__Exercício A__. Nos registros, substitua "table heading" por "column header" e escreva de novo as linhas que começam na que tem "The image size is (1294, 505)." e vão até a que tem "[x=1412, y=576]", sem mudar mais nada.

:: Texto de leitura ::

Mesmo ignorando a qualidade dos representantes dos analfabetos políticos, a questão do voto obrigatório tem uma faceta muito mais perigosa e preocupante.

As autoridades constituídas de certo modo reconhecem que a massa de eleitores sem consciência política se deixa influenciar por múltiplos fatores na hora de exercer o sufrágio.

O analfabeto político mais oportunista vende o seu voto. O mais apático ou inocente vota no candidato mais “bem parecido” no número que estava na última placa ou propaganda que viu antes de entrar no local de votação.

As autoridades não querem que esse eleitor sem conteúdo sofra qualquer “influência indevida” na hora em que é forçado a votar em candidatos que absolutamente desconhece.

Portanto, para evitar essa suposta “influência indevida” nesse eleitor tão sugestionável, o Estado se preocupa em tutelar o cidadão. Cria regras das mais diversas com o objetivo de preservar essa livre e tão frágil “vontade do eleitor”.

:::

__Exercício B__. No texto sobre o voto obrigatório, o que faz o analfabeto político mais oportunista?

:: Registros extraídos ::

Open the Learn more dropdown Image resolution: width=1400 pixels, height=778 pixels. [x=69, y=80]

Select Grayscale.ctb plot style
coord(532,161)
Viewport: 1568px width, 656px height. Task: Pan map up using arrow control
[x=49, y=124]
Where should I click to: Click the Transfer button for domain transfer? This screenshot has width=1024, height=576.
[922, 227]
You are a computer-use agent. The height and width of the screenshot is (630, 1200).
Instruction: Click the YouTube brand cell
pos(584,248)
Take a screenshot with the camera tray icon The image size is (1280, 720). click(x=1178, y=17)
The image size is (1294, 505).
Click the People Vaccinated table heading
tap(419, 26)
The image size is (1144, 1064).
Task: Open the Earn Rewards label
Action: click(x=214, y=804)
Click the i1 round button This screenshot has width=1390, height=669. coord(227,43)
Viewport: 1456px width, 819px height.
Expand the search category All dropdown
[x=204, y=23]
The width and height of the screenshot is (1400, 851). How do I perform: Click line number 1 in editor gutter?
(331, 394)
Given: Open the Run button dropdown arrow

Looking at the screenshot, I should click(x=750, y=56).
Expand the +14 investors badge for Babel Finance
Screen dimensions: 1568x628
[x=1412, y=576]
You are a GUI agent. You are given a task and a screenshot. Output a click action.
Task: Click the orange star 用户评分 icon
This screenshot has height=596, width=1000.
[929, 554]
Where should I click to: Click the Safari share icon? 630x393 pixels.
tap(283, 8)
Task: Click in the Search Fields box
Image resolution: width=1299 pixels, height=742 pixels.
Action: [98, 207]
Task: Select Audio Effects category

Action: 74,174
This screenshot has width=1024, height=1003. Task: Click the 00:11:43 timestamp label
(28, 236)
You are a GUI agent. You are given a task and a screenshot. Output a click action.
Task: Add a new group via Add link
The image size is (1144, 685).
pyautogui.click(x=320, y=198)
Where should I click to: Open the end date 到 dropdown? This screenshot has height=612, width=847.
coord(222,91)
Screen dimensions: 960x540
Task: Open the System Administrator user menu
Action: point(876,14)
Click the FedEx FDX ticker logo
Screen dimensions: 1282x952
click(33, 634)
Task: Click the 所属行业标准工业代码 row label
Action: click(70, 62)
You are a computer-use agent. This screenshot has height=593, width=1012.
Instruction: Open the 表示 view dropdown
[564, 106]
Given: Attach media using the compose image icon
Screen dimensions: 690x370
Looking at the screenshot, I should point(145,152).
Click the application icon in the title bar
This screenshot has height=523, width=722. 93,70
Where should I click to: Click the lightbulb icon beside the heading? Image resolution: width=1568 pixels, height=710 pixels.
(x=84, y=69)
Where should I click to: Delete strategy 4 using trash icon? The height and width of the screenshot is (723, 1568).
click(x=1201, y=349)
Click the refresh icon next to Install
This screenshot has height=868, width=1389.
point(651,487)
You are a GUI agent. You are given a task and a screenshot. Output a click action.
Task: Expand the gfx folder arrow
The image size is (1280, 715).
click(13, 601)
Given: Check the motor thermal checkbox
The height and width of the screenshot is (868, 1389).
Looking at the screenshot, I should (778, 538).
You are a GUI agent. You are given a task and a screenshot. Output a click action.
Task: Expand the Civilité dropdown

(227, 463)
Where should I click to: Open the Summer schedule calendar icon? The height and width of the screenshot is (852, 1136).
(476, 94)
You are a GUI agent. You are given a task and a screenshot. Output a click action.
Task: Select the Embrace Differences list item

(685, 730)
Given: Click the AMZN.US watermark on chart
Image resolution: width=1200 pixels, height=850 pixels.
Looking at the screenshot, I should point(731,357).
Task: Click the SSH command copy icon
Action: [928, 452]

:::

__Resposta A__.
The image size is (1294, 505).
Click the People Vaccinated column header
tap(419, 26)
The image size is (1144, 1064).
Task: Open the Earn Rewards label
Action: click(x=214, y=804)
Click the i1 round button This screenshot has width=1390, height=669. coord(227,43)
Viewport: 1456px width, 819px height.
Expand the search category All dropdown
[x=204, y=23]
The width and height of the screenshot is (1400, 851). How do I perform: Click line number 1 in editor gutter?
(331, 394)
Given: Open the Run button dropdown arrow

Looking at the screenshot, I should click(x=750, y=56).
Expand the +14 investors badge for Babel Finance
Screen dimensions: 1568x628
[x=1412, y=576]

__Resposta B__. Vende o seu voto.